Mr. Tshisekedi has become the leading channeler of all this discontent — there are nine other presidential challengers — for a few reasons. He has been on the Congolese political scene for 50 years, one of the handful of well-educated Congolese back in 1960, when the Belgians granted Congo independence after decades of brutal colonization.
As one of Congo’s first lawyers, he served as justice minister, interior minister and prime minister, and at one point was close to Mobutu Sese Seko, the country’s kleptocratic dictator for 31 years until Mr. Kabila’s father staged a rebellion in the mid-1990s to oust Mr. Mobutu. But Mr. Tshisekedi broke from Mr. Mobutu well before that over the regime’s corruption and was jailed, exiled and tortured several times, securing his reputation as a dedicated populist — and as clean.
Mr. Stearns says it is hard to know how much better Mr. Tshisekedi would do than Mr. Kabila at managing beleaguered Congo, which has never really recovered from the rebellion in the 1990s. But, he said, Mr. Tshisekedi “hasn’t really been bought off” and his anti-corruption stance seems solid. On the campaign trail, he stumped for free primary education and universal health care, much needed in a country where life expectancy is 55. He has also threatened to review many of the questionable mining deals that the Kabila government has signed, which critics say have deprived the Congolese people of billions of dollars while allowing a few men to get very rich.
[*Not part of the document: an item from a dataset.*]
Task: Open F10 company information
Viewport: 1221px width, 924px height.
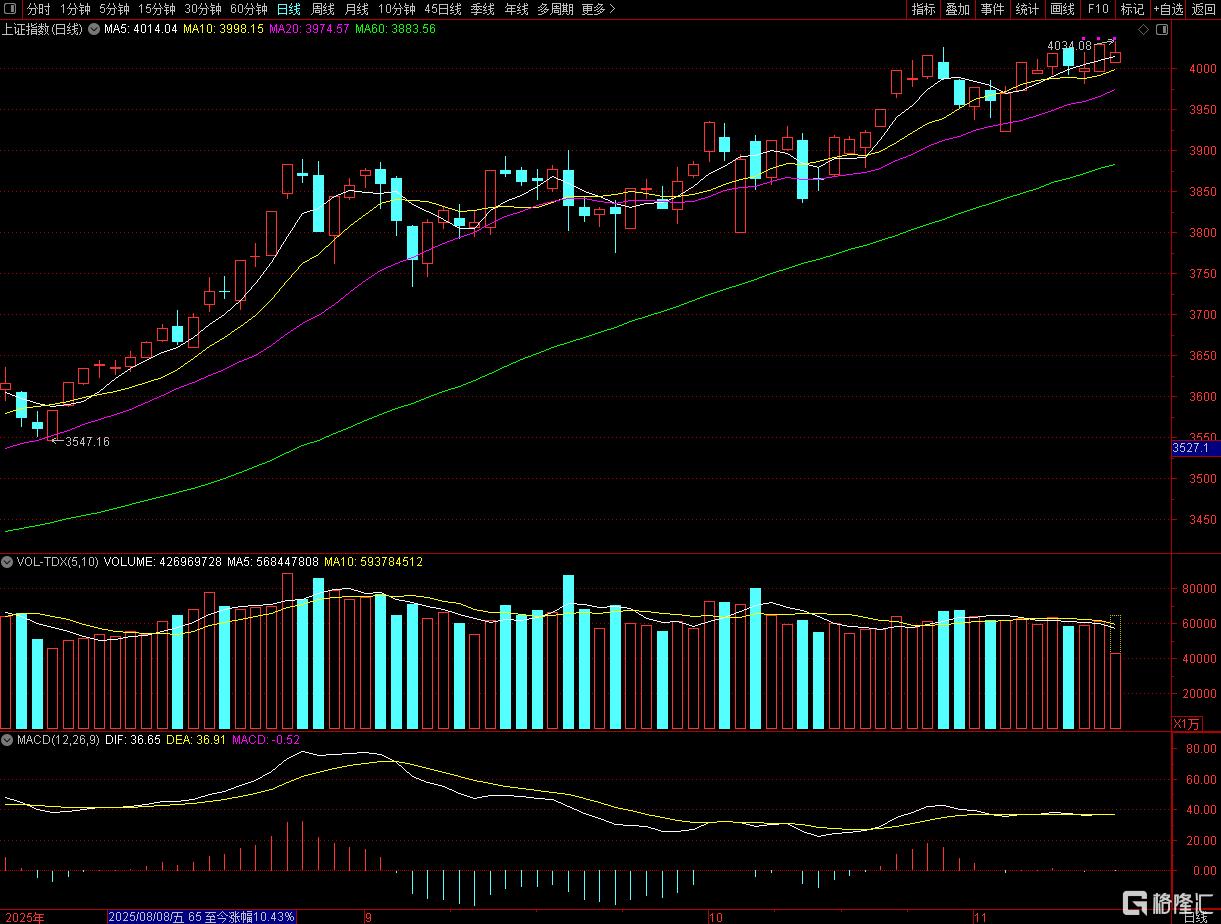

In the coming days, Congo’s weak institutions will be put to the test, especially if the results are close. This year, Mr. Kabila, 40, pressured Parliament to change the Constitution to eliminate a second round of voting, meaning that whoever wins the most votes now, even if it is only 30 or 40 percent, will be president.
The national election commission, run by one of Mr. Kabila’s friends, is determined to release presidential results by Tuesday, even though observers say poll workers are exhausted and overwhelmed.
John Stremlau, a leader of the Carter Center’s monitoring delegation, described the tabulation process as “rushed, underprepared and underequipped.” With all the pressure building, he said, “it’s really, really worrying.”